Task prompt:
Answer these questions using the passage about Agrigento below.
1. Which saint's parade was about to begin when the writer arrived in Agrigento?
2. What time of year was it?
3. What two traditional features does the passage call ever-present in the city center?

It was only a coincidence that we happened in Agrigento minutes before the parade for the saint patron Calogero started, but even if we were there in a different time than mid-June, I’m ready to bet that the spirituality that permeated the air would have been just about as thick and inescapable.
The balconies framing the main streets of the old district duly displayed visible signs of their owners’ heartfelt devotion and sense of deference, something they carry along also in their daily routine. From a soccer-like “Viva San Calogero” to deeper messages such as “Please San Calogero, listen to the prayers of those who turn to you” and “bless the city and all its residents”, the city beamed with a special holy aura, but that was just an extra fervor adding to the stream of madonnas quietly nestled in dedicated niches in the walls.
I’ve always been curious to see the variety of ways people of different backgrounds have to approach the divine, and in this Sicily is a real treasure trove of idiosyncrasies and an alluring combination of eccentricity and outlandishness which, admittedly, it’s one of the main reasons it is so attractive to Italians and foreigners alike (alongside its cuisine, of course).
Strolling about Agrigento’s city centre is a great way to whirl back and forth in time.
Moving from the myriad of churches belonging to different historical periods, passing through the worldly palaces of the secular power then landing in contemporary ages with the beautiful and cosmopolitan street art with greetings in every language will take you to the past and bring you back to the present yet retaining a traditional style with the ever-present cactus and old working tools.

Dataset content:
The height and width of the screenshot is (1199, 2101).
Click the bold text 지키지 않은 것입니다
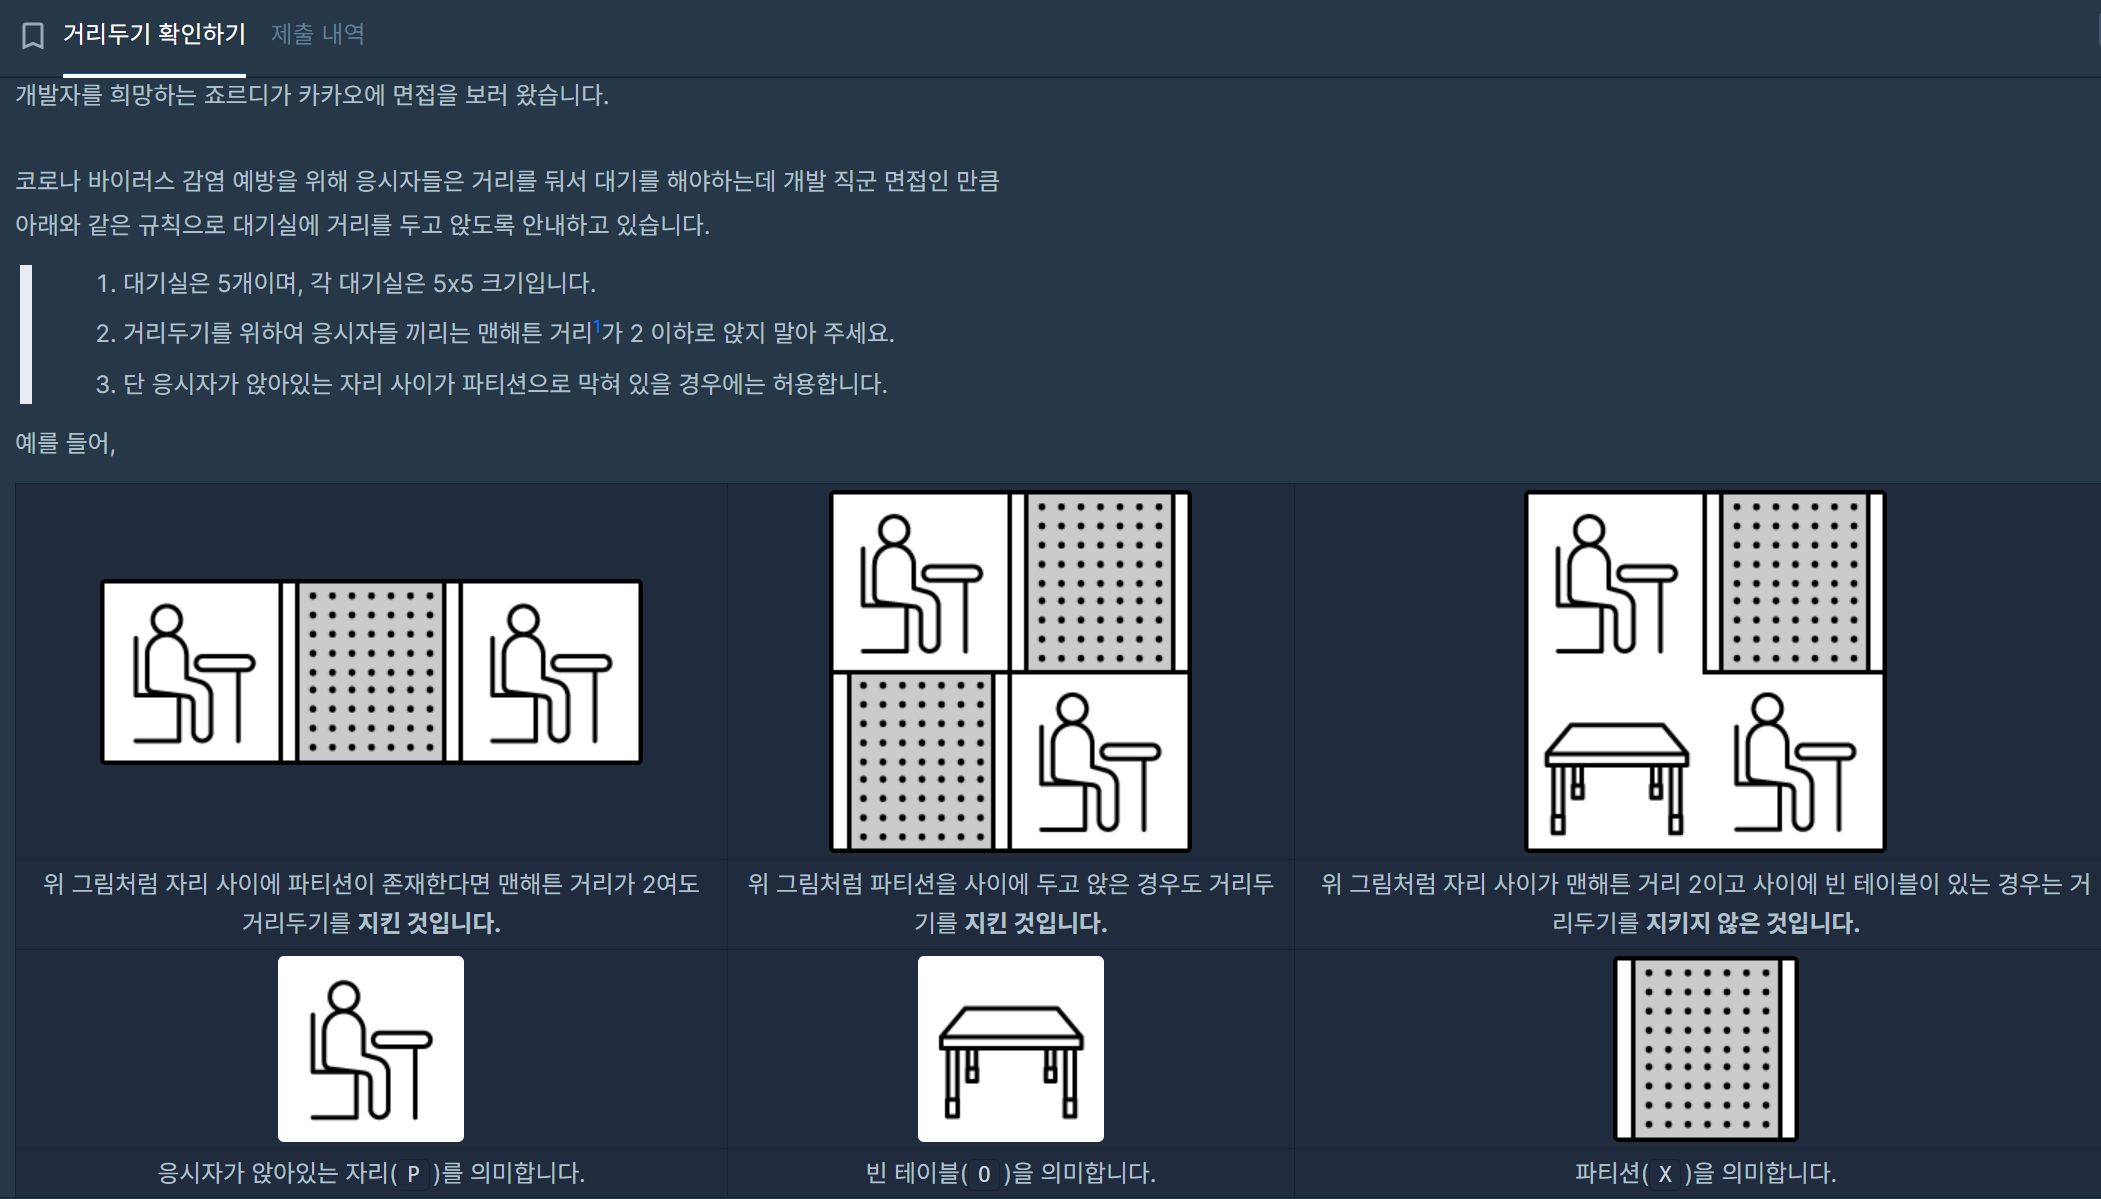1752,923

Answer for the task:
1. Calogero, the patron saint
2. Mid-June
3. Cactus and old working tools